“Basta ya: Enough is enough”: this cry went viral in Spain in the 1990s and 2000s to confront the barbarity of ETA terrorism. Today we should recover it to stop the odious and condemnable wave of terrorist attacks perpetrated in religious sites.

In March 2019, the attack on mosques in Christchurch, New Zealand, shocked the world’s population. The United Nations Secretary-General decided to develop an Action Plan to Safeguard Religious Sites, which was approved and launched in September 2019.

Over the course of 2020, probably in large part due to the impact of Covid-19, attacks on places of worship decreased substantially. However, in the last quarter of 2021, and most particularly after the Afghan crisis, these have multiplied again.
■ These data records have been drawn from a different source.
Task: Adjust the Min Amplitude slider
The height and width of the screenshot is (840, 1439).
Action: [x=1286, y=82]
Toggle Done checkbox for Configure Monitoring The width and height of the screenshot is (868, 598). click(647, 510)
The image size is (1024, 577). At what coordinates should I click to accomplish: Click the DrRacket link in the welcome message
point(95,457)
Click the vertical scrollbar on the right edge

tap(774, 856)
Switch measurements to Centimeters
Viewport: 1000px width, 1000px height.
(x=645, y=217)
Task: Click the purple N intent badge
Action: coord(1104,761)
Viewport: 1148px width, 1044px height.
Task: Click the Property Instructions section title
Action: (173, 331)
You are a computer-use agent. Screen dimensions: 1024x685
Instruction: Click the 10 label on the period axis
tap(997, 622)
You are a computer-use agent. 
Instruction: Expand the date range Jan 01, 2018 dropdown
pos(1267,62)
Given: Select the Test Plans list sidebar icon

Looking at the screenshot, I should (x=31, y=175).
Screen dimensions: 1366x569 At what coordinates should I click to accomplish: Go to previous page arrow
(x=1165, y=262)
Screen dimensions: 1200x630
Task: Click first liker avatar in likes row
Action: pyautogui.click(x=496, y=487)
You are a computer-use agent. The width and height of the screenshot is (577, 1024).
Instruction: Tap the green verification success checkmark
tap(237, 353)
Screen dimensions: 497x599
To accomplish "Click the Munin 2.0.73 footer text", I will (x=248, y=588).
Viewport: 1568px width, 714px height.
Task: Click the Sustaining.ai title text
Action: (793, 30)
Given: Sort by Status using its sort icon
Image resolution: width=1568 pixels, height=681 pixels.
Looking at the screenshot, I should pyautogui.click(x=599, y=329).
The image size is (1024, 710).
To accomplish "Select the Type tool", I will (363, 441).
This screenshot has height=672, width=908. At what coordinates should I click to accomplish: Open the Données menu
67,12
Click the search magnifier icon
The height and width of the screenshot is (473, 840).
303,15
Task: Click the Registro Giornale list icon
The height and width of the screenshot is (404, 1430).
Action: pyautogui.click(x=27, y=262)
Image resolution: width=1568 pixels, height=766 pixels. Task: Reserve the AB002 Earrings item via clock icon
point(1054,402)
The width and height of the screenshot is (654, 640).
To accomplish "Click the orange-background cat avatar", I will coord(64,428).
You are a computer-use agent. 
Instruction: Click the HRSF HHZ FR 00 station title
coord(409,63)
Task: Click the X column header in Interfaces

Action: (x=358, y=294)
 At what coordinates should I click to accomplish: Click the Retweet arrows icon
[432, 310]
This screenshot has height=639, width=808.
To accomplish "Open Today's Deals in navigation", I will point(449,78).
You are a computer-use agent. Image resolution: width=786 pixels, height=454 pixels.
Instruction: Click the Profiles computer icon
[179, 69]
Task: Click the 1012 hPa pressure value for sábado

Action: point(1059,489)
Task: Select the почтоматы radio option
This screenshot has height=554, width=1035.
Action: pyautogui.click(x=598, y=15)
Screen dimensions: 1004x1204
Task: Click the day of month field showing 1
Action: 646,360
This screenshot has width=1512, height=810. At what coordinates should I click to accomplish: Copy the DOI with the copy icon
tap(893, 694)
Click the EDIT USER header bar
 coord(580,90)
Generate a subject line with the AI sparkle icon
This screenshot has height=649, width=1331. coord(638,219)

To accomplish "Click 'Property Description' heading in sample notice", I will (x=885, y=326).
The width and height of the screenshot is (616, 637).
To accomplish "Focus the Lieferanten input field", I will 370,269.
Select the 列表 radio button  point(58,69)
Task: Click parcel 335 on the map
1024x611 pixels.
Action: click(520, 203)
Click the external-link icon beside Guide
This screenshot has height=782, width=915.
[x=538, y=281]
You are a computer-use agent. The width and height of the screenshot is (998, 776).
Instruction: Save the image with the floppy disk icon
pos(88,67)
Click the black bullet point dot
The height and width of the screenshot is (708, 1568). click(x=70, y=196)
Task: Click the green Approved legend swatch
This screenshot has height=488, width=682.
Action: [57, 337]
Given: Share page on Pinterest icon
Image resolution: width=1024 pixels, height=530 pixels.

The responsibility for protecting places of worship rests primarily with the Member States of the United Nations. For its part, the UN Action Plan to Safeguard Religious Sites contains concrete recommendations addressed, among others, to Member States so as to prevent, prepare for and respond efficiently to possible attacks. In the specific case of Afghanistan, the responsibility for safeguarding places of worship rests essentially with the new Taliban leadership. However, can the international community’s response be limited to standing idly by while waiting for tragic images of suicide bombings in Shiite mosques every Friday? In other regions of the world, such as the Sahel, attacks on places of worship in countries such as Burkina Faso or Niger unfortunately take place with some regularity. Should this issue not be a priority on the agenda of the international community in order to put an end to attacks on worshippers who only wish to exercise their right to freedom to manifest their religion or belief collectively in their respective places of worship, a right enshrined in Article 18 of the Universal Declaration of Human Rights?

It seems that we are helplessly witnessing a strategy of “the barbarians” who know very well how to exploit the meaning and impact of these criminal acts. Their clear will is to terrorize us with this type of inhuman actions. This is why, as the entity responsible for the implementation of the United Nations Plan of Action to Safeguard Religious Sites, I urgently appeal to all actors involved in the safeguarding of religious sites: governments, religious leaders, religious organizations, civil society, the youth of the world, the media, and all people of good faith, to mobilize behind the slogan “Basta ya: enough is enough – no more killing in places of worship”.